Alex Rotter, Christie’s Chairman of 20th and 21st Century Art, commented: “Tonight was a historic night for Christie’s and for the entire contemporary art market. The record-breaking sale of Warhol’s iconic portrait of Marilyn from the Collection of Thomas and Doris Ammann is a testament to the strength, the vibrancy, and the overall excitement of the art market today. This sale demonstrates the pervasive power of Andy Warhol as well as the lasting legacy that he continues leave behind in the art world, popular culture, and society.”

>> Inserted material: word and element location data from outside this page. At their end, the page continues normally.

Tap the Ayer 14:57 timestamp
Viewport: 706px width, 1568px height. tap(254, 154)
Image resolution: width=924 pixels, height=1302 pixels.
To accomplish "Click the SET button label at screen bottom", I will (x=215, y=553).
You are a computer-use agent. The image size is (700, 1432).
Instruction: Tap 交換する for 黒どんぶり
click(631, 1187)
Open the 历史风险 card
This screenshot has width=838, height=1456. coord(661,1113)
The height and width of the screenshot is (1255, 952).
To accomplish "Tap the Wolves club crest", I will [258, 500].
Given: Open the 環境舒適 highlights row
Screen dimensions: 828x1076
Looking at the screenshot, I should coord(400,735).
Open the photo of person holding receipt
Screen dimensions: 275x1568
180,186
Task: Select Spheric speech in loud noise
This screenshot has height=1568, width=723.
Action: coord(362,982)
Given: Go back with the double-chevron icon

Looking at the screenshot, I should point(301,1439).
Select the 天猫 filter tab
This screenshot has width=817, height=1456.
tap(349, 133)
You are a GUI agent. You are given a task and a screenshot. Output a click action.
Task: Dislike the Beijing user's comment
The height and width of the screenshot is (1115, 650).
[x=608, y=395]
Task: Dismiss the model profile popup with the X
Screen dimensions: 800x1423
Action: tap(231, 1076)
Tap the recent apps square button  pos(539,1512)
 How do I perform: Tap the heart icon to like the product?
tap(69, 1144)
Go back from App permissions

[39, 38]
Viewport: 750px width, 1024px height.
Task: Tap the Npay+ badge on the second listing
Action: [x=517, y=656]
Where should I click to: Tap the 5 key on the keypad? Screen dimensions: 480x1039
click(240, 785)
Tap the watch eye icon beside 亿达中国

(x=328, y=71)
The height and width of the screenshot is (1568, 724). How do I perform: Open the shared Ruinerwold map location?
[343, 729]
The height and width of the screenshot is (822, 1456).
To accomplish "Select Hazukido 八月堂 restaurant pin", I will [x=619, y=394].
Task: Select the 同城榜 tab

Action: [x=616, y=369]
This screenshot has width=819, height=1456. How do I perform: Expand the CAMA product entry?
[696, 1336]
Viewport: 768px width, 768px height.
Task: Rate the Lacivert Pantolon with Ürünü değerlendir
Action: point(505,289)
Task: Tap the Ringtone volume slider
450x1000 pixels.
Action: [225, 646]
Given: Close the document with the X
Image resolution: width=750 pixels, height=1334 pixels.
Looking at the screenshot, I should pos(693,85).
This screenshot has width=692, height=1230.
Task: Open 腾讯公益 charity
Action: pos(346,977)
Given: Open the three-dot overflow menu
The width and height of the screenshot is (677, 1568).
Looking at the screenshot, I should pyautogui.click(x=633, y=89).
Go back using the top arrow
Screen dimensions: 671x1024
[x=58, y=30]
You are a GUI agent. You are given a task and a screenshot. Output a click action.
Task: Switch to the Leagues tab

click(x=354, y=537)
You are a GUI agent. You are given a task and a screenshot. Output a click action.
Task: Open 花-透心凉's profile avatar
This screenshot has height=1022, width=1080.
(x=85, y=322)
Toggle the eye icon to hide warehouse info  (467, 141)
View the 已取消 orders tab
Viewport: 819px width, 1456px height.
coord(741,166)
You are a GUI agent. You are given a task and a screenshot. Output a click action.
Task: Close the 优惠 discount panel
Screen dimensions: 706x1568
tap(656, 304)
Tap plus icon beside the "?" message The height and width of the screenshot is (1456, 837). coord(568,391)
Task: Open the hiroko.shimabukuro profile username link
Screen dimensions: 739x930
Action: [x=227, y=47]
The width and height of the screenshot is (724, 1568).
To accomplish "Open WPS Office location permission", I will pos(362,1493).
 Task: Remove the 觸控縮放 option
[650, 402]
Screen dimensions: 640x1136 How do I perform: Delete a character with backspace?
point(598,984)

About Shot Sage Blue Marily
When Sam Hunter included Shot Sage Blue Marilyn on the cover of his seminal textbook, Modern Art: Painting, Sculpture, Architecture, Warhol’s portrait of Marilyn Monroe became one of modern art’s most familiar icons. As an emblem of the American Pop Art movement, Marilyn represented the optimism and individuality and of the post-war Renaissance, fame, and celebrity. And yet, 60 years after Monroe’s untimely death, Warhol’s image has become so much more than the symbol of a single artistic movement. Marilyn is a Masterpiece, not bound to time or place.
The news of Monroe’s death on 5 August 1962 struck a personal chord for Warhol, who began immortalising her in his work shortly thereafter, utilising a cropped publicity still from the movie Niagara. As Warhol continued to perfect his subject matter, Monroe the star became Marilyn, the Masterpiece.
‘Warhol’s picture of Marilyn — surely now more famous than the photograph on which it is based — bears witness to her undiminished visual power in the new millennium,’ explains Georg Frei, Thomas Ammann Fine Art AG partner and editor of the Warhol catalogue raisonné. Indeed, as Monroe, the actress, fades from public consciousness, Warhol’s image of her remains instantly recognizable within the canon of art.